Emeutes à Ferguson : Obama tout en "retenue"

Emeutes à Ferguson : Obama tout en "retenue"
International

ETATS-UNIS - Barack Obama a de nouveau lancé lundi soir un appel au calme face aux incidents de Ferguson, alors que la nuit a encore été marquée par des affrontements entre policiers et manifestants dans cette ville du Missouri.

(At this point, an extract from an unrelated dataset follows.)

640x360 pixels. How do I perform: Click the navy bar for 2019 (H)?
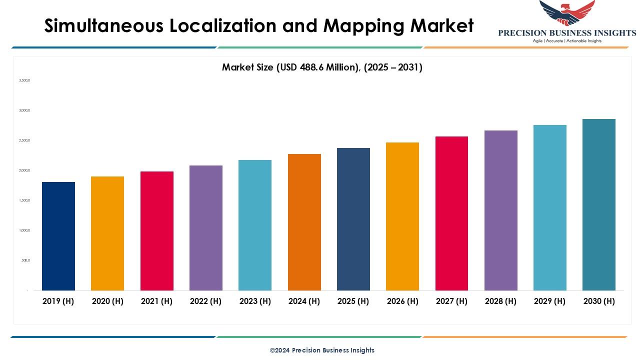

Depuis la mort d'un jeune Noir abattu par un policier et le début des émeutes, le président américain se tient à une certaine distance des événements.

Pour la deuxième fois en quatre jours, Barack Obama s'est exprimé lundi soir sur les incidents de Ferguson, en proie à de violentes émeutes depuis qu'un policier y a abattu un jeune Noir . Dans un discours très équilibré, l'hôte de la Maison-Blanche a appelé les forces de l'ordre à faire preuve de "retenue", jugeant que le recours à la Garde nationale, dépêchée le jour-même dans cette petite ville du Missouri, devait être "limité". Dans le même temps, il a mis en garde les manifestants qui se livreraient à des violences, alors que certains d'entre eux ont encore été dispersés par des gaz lacrymogènes dans la nuit de lundi. "Si je comprends les passions et la colère nées de la mort de Michael Brown (...) piller (des magasins) ou attaquer la police ne peut que contribuer à faire monter les tensions, cela affaiblit la justice plutôt que cela ne la renforce", a affirmé le président américain.

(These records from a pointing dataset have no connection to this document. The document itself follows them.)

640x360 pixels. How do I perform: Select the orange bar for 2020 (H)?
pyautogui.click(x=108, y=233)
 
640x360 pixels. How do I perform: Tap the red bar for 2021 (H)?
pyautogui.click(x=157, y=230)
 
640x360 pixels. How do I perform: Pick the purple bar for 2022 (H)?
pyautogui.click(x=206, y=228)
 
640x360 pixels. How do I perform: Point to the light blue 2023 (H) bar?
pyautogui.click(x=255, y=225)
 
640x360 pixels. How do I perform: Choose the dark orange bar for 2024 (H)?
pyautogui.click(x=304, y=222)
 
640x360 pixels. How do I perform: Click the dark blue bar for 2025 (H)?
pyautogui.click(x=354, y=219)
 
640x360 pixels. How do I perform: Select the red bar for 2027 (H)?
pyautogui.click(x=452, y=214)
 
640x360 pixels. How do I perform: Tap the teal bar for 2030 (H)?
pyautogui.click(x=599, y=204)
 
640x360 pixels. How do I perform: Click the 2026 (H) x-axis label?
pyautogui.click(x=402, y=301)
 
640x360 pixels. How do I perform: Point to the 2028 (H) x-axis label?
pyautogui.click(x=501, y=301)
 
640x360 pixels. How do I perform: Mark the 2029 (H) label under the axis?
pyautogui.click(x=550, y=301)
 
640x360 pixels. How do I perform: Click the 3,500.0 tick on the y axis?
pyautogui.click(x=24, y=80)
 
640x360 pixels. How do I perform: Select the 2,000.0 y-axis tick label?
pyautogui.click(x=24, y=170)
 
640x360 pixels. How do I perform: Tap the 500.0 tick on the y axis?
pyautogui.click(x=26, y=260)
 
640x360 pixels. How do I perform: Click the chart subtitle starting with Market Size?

Un discours très calibré, dans la droite ligne de son positionnement depuis le début de l'affaire. Tout en soulignant avec insistance qu'il entendait rester "prudent" sur le fond du dossier tant que l'enquête était en cours, Barack Obama a néanmoins abordé la question des inégalités raciales aux Etats-Unis, jugeant qu'un long chemin restait à parcourir avec des communautés "qui se retrouvent souvent isolées, sans espoir et sans perspectives économiques".

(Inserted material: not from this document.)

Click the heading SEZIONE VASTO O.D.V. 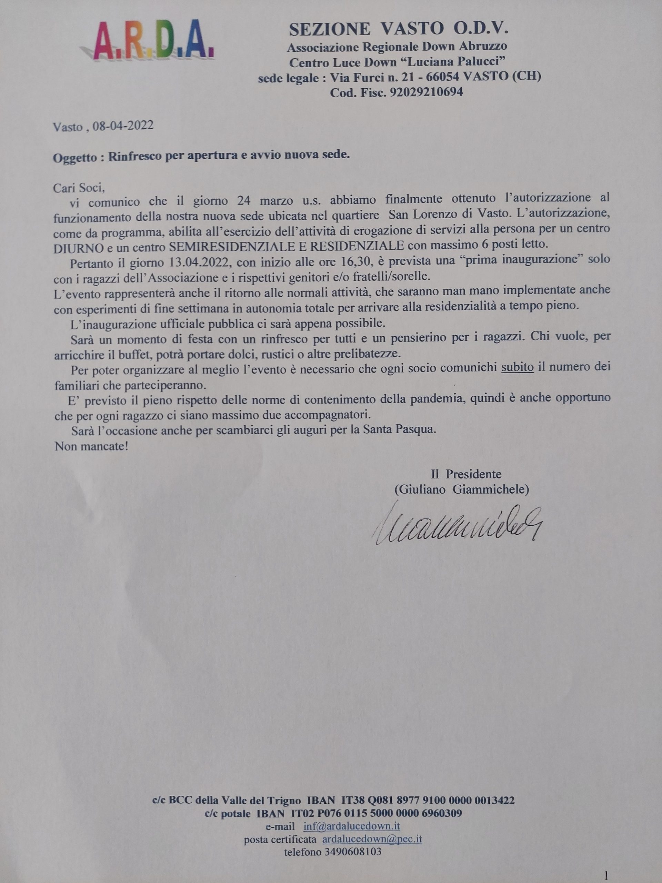click(399, 29)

"J'aurais pu être Trayvon Martin"


Ceux qui attendaient que le premier président noir des Etats-Unis s'implique plus fortement, voire se rende sur place, restent donc sur leur faim. Depuis son arrivée au pouvoir, Barack Obama a pris soin de repousser l'idée d'un homme providentiel sur les questions raciales. En particulier depuis qu'en juillet 2009, il a dû faire amende honorable après avoir qualifié de "stupide" l'arrestation d'un ami noir et spéculé sur des motifs racistes sans avoir tous les éléments en main. Lors de l'affaire Trayvon Martin - ce jeune homme noir de 17 ans abattu en février 2012 en Floride par un vigile alors qu'il se promenait sans armes dans un quartier résidentiel - son intervention avait cependant été forte. Après l'acquittement du meurtrier qui avait plaidé la légitime défense, le président américain s'était livré, en juillet 2013, sur un registre très personnel. Tout en se gardant de critiquer le verdict, il avait évoqué la "douleur" provoquée par cette décision au sein de la communauté noire. "Il y a 35 ans, j'aurais pu être Trayvon Martin", avait-t-il même lancé.

A la fin de son premier mandat, le 44e président des Etats-Unis, élu grâce au soutien massif des minorités, avait déjà mis en garde contre des attentes démesurées. "Je n'ai jamais adhéré à l'idée selon laquelle, avec mon élection, nous entrions d'une certaine manière dans une époque post-raciale", affirmait-il dans une interview au magazine Rolling Stone en avril 2012.